1. The basic difference between these causes of action is that under § 107(a), defendants are held jointly and severally liable for the total response costs, whereas under § 113(f), defendants can only be held liable for their own portion of the total response costs, and that portion is determined by the Court.
2. The majority of district courts have also followed this reasoning. See, e.g., Stearns & Foster Bedding Company v. Franklin Holding Company, 947 F. Supp. 790 (D.N.J.1996); Reynolds Metals Co. v. Arkansas Power & Light Co., 920 F. Supp. 991 (E.D.Ark.1996); Gould Inc. v. A & M Battery and Tire Service, 901 F. Supp. 906 (M.D.Pa. 1995); United States v. Bay Area Battery, 895 F. Supp. 1524 (N.D.Fla.1995); New Castle County v. Halliburton NUS Corp., 903 F. Supp. 771 (D.Del.1995); Ekotek Site PRP Comm. v. Self, 881 F. Supp. 1516 (D.Utah 1995); T H Agric. & Nutrition Co. v. Aceto Chem. Co., 884 F. Supp. 357 (E.D.Cal.1995); Kaufman & Broad-S. Bay v. Unisys Corp., 868 F. Supp. 1212 (N.D.Cal.); Folino v. Hampden Color Chem. Co., 832 F. Supp. 757 (D.Vt.1993).

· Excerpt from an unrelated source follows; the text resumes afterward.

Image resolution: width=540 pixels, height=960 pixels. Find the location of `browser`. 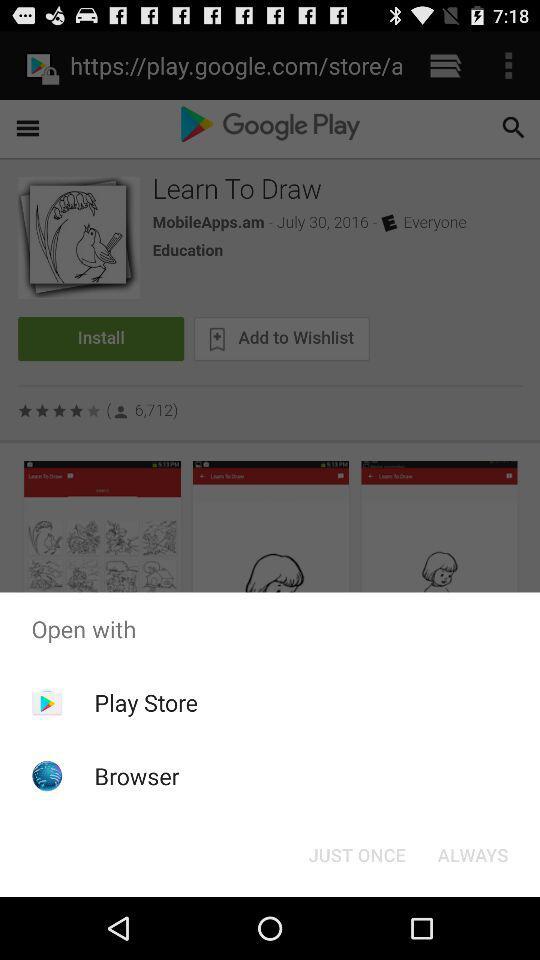

browser is located at coordinates (136, 775).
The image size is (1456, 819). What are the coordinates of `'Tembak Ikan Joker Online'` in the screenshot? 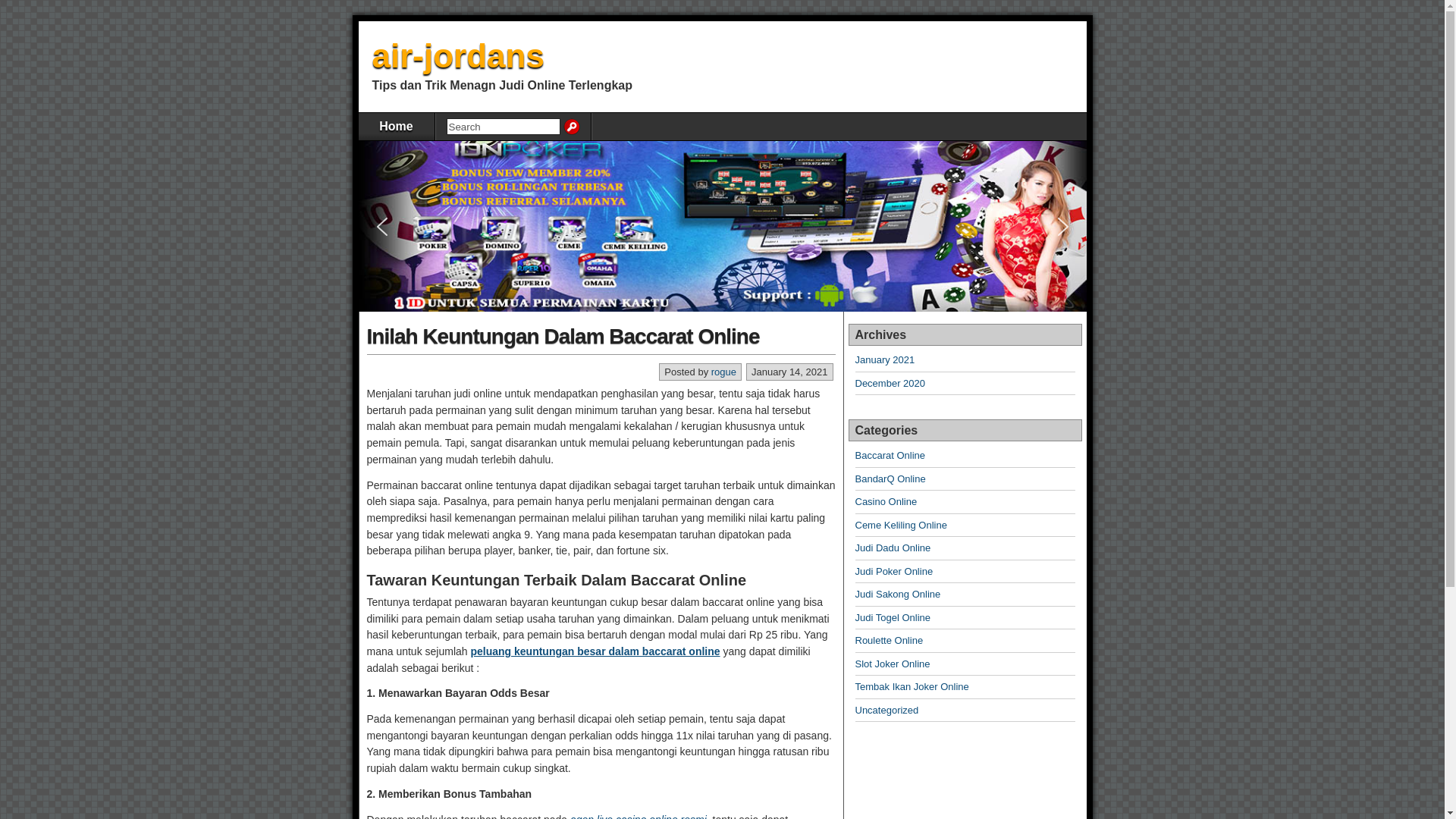 It's located at (912, 686).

3. A review of several cases decided since the Supreme Court's decision in Key Tronic reveals that other courts have not interpreted the Supreme Court's dicta as establishing joint and several liability of a PRP in a suit brought by another PRP under § 107. See, e.g., Redwing Carriers, Inc. v. Saraland Apartments, 94 F.3d 1489, 1496 (11th Cir.1996); United States v. Colorado & Eastern R.R. Co., 50 F.3d 1530, 1539 (10th Cir. 1995); Stearns & Foster Bedding Company v. Franklin Holding Company, 947 F. Supp. 790 (D.N.J.1996); Gould Inc. v. A & M Battery and Tire Service, 901 F. Supp. 906 (M.D.Pa.1995); New Castle County v. Halliburton NUS Corp., 903 F. Supp. 771 (D.Del.1995); Plaskon Electronic Materials v. Allied-Signal, 904 F. Supp. 644 (N.D.Ohio 1995).

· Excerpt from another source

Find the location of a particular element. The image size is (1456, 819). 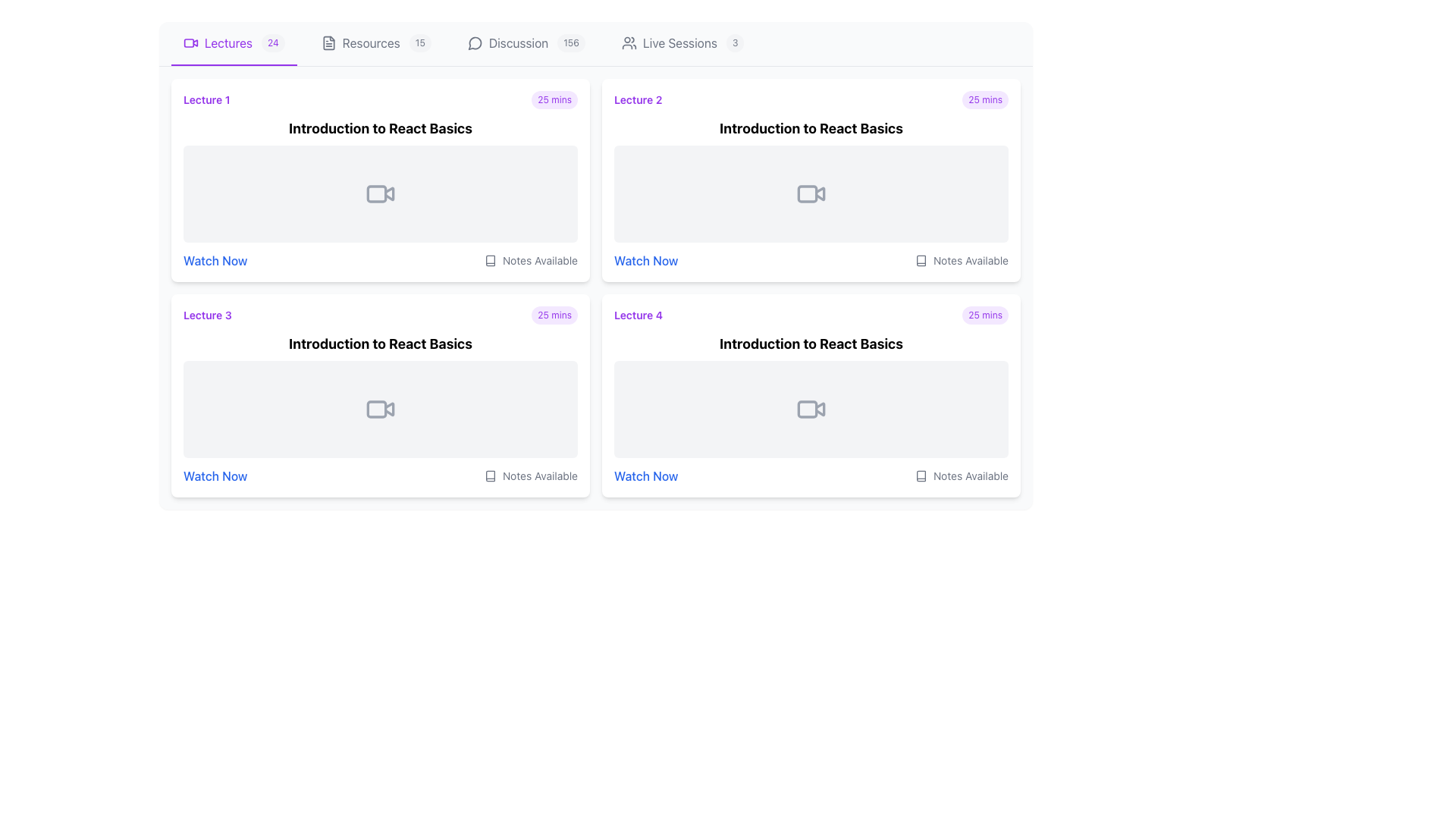

the video camera icon located on the left side of the 'Lectures' tab in the navigation bar, which is styled to appear minimalistic and modern is located at coordinates (190, 42).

4. Section 113 provides that "any person may seek contribution from any other person who is liable or potentially liable under section 9607(a) of this title." 42 U.S.C. § 9613(f). Therefore, a prima facie case for contribution under CERCLA requires the exact same elements as the prima facie case under § 107.
5. To establish a defense to liability, a defendant must prove by a preponderance of the evidence that the release or threatened release of a hazardous substance and the resulting damages "were caused solely by (1) an act of God; (2) an act of war; [or] (3) an act or omission of a third party. . . ." 42 U.S.C. § 9607(b).
6. PASI bemoans the fact that they have only operated the facility for a short time, since November 1995. That fact unfortunately does not entitle them to summary judgment at this stage; rather, it only is relevant in the determination of PASI's appropriate share, if any, of damages.
7. Pace, Inc. purchased the business and lease in March 1993. It later merged into Pace Incorporated, which in turn sold the Houston Laboratory to PASI in Fall of 1995.